The cycle type of a permutation

Equations

• σ.cycleType = Multiset.map (Finset.card ∘ Equiv.Perm.support) σ.cycleFactorsFinset.val

theorem Equiv.Perm.cycleType_def {α : Type u_1} [Fintype α] [DecidableEq α] (σ : Perm α) : σ.cycleType = Multiset.map (Finset.card ∘ support) σ.cycleFactorsFinset.val

theorem Equiv.Perm.cycleType_eq' {α : Type u_1} [Fintype α] [DecidableEq α] {σ : Perm α} (s : Finset (Perm α)) (h1 : ∀ f ∈ s, f.IsCycle) (h2 : (↑s).Pairwise Disjoint) (h0 : s.noncommProd id ⋯ = σ) : σ.cycleType = Multiset.map (Finset.card ∘ support) s.val

theorem Equiv.Perm.cycleType_eq {α : Type u_1} [Fintype α] [DecidableEq α] {σ : Perm α} (l : List (Perm α)) (h0 : l.prod = σ) (h1 : ∀ σ ∈ l, σ.IsCycle) (h2 : List.Pairwise Disjoint l) : σ.cycleType = ↑(List.map (Finset.card ∘ support) l)
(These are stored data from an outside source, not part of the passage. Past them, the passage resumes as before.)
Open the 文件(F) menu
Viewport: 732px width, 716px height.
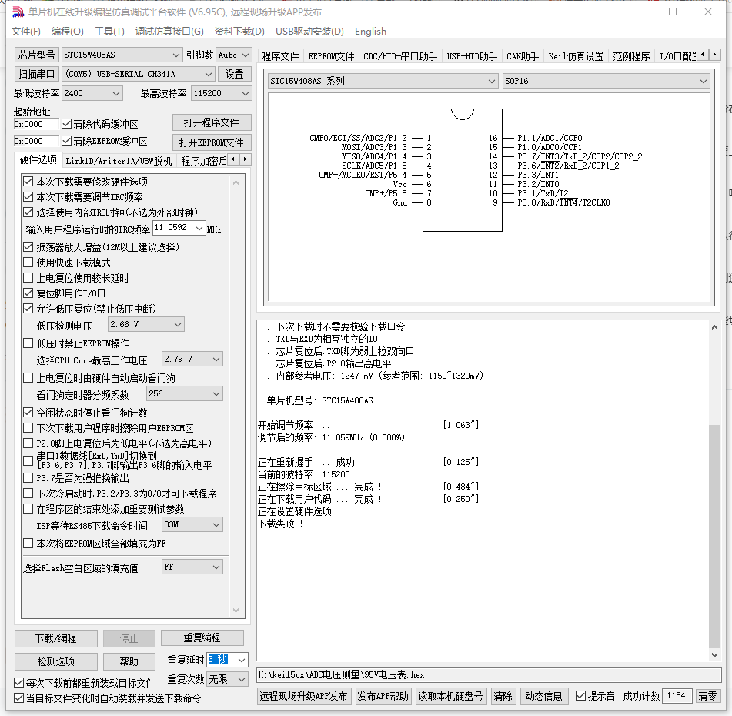(x=26, y=32)
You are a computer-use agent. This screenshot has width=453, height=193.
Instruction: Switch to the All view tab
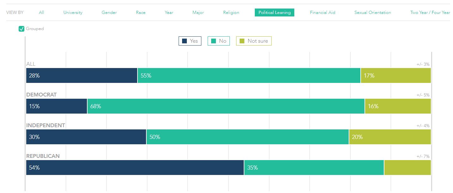pyautogui.click(x=41, y=13)
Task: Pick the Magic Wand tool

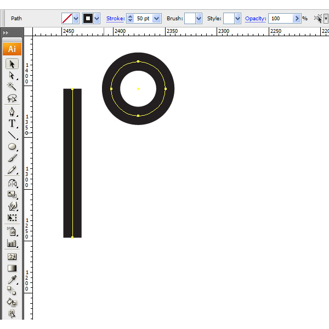Action: (12, 87)
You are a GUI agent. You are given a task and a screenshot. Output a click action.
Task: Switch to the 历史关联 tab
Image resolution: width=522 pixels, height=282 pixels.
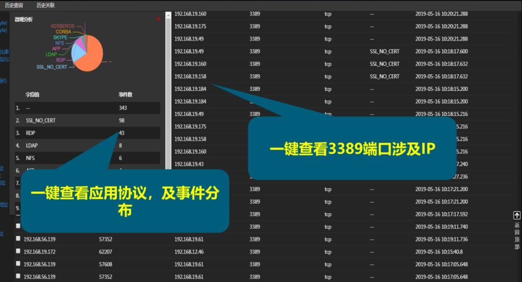(x=45, y=5)
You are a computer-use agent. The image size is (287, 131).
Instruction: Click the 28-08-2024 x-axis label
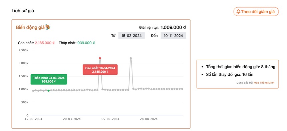click(x=149, y=119)
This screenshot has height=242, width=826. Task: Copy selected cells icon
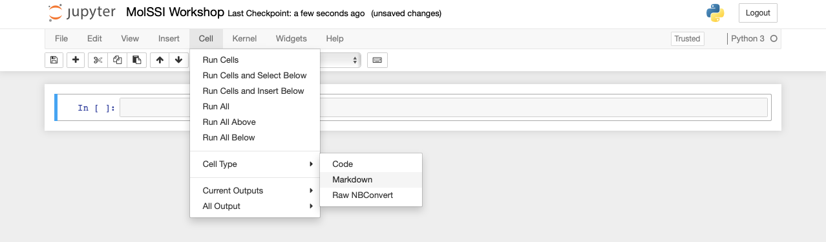pos(117,60)
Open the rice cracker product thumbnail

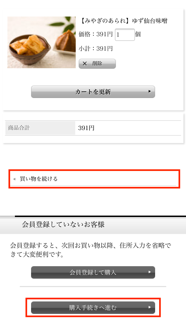41,42
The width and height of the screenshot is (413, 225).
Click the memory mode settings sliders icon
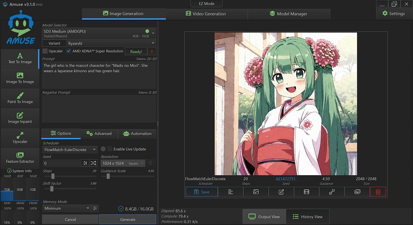(95, 208)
theorem Equiv.Perm.CycleType.count_def {α : Type u_1} [Fintype α] [DecidableEq α] {σ : Perm α} (n : ℕ) : Multiset.count n σ.cycleType = Fintype.card { c : { x : Perm α // x ∈ σ.cycleFactorsFinset } // (↑c).support.card = n }

@[simp]

theorem Equiv.Perm.cycleType_eq_zero {α : Type u_1} [Fintype α] [DecidableEq α] {σ : Perm α} : σ.cycleType = 0 ↔ σ = 1

@[simp]

theorem Equiv.Perm.cycleType_one {α : Type u_1} [Fintype α] [DecidableEq α] : cycleType 1 = 0

theorem Equiv.Perm.card_cycleType_eq_zero {α : Type u_1} [Fintype α] [DecidableEq α] {σ : Perm α} : σ.cycleType.card = 0 ↔ σ = 1

theorem Equiv.Perm.card_cycleType_pos {α : Type u_1} [Fintype α] [DecidableEq α] {σ : Perm α} : 0 < σ.cycleType.card ↔ σ ≠ 1

theorem Equiv.Perm.two_le_of_mem_cycleType {α : Type u_1} [Fintype α] [DecidableEq α] {σ : Perm α} {n : ℕ} (h : n ∈ σ.cycleType) : 2 ≤ n

theorem Equiv.Perm.one_lt_of_mem_cycleType {α : Type u_1} [Fintype α] [DecidableEq α] {σ : Perm α} {n : ℕ} (h : n ∈ σ.cycleType) : 1 < n

theorem Equiv.Perm.IsCycle.cycleType {α : Type u_1} [Fintype α] [DecidableEq α] {σ : Perm α} (hσ : σ.IsCycle) : σ.cycleType = {σ.support.card}

theorem Equiv.Perm.card_cycleType_eq_one {α : Type u_1} [Fintype α] [DecidableEq α] {σ : Perm α} : σ.cycleType.card = 1 ↔ σ.IsCycle

theorem Equiv.Perm.Disjoint.cycleType_mul {α : Type u_1} [Fintype α] [DecidableEq α] {σ τ : Perm α} (h : σ.Disjoint τ) : (σ * τ).cycleType = σ.cycleType + τ.cycleType

@[deprecated Equiv.Perm.Disjoint.cycleType_mul (since := "2025-08-26")]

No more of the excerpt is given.